_Exercise requirements_
Render the items as a numbered list, from the first line through the line containing "[x=787, y=317]", leaving out blank lines and everything after that line.

_Records provided_

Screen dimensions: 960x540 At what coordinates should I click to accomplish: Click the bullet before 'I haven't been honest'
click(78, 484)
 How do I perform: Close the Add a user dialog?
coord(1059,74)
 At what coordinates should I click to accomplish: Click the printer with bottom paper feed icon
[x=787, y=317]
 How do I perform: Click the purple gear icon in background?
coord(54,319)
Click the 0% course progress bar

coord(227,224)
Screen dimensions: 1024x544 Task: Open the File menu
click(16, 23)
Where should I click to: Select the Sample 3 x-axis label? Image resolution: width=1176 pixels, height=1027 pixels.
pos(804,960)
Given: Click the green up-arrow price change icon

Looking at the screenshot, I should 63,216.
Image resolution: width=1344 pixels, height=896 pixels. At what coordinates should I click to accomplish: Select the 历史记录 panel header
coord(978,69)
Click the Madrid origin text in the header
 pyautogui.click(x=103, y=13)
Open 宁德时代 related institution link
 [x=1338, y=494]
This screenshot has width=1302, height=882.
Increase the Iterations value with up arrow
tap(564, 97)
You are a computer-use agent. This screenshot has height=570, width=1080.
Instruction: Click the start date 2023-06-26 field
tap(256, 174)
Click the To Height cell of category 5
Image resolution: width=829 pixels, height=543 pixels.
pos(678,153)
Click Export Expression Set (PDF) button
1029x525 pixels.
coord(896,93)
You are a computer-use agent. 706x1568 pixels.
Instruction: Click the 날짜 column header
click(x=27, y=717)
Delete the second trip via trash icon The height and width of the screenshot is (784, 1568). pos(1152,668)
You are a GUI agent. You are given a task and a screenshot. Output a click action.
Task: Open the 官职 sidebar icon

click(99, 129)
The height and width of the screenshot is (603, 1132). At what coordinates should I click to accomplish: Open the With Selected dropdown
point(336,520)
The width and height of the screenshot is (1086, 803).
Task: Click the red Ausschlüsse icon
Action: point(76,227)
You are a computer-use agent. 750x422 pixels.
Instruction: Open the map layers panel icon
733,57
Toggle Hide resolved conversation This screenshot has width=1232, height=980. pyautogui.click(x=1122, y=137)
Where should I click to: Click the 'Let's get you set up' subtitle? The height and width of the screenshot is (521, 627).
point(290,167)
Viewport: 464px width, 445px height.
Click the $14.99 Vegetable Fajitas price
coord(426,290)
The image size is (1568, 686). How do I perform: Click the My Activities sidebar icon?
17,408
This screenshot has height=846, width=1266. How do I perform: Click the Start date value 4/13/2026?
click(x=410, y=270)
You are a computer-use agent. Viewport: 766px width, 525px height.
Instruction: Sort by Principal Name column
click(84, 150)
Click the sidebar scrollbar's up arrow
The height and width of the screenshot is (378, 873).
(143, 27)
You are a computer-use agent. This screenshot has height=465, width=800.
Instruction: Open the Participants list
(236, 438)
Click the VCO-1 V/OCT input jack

_Task result_
1. Screen dimensions: 960x540 At what coordinates should I click to accomplish: Click the bullet before 'I haven't been honest'
2. click(78, 484)
3.  How do I perform: Close the Add a user dialog?
4. coord(1059,74)
5.  At what coordinates should I click to accomplish: Click the printer with bottom paper feed icon
6. [x=787, y=317]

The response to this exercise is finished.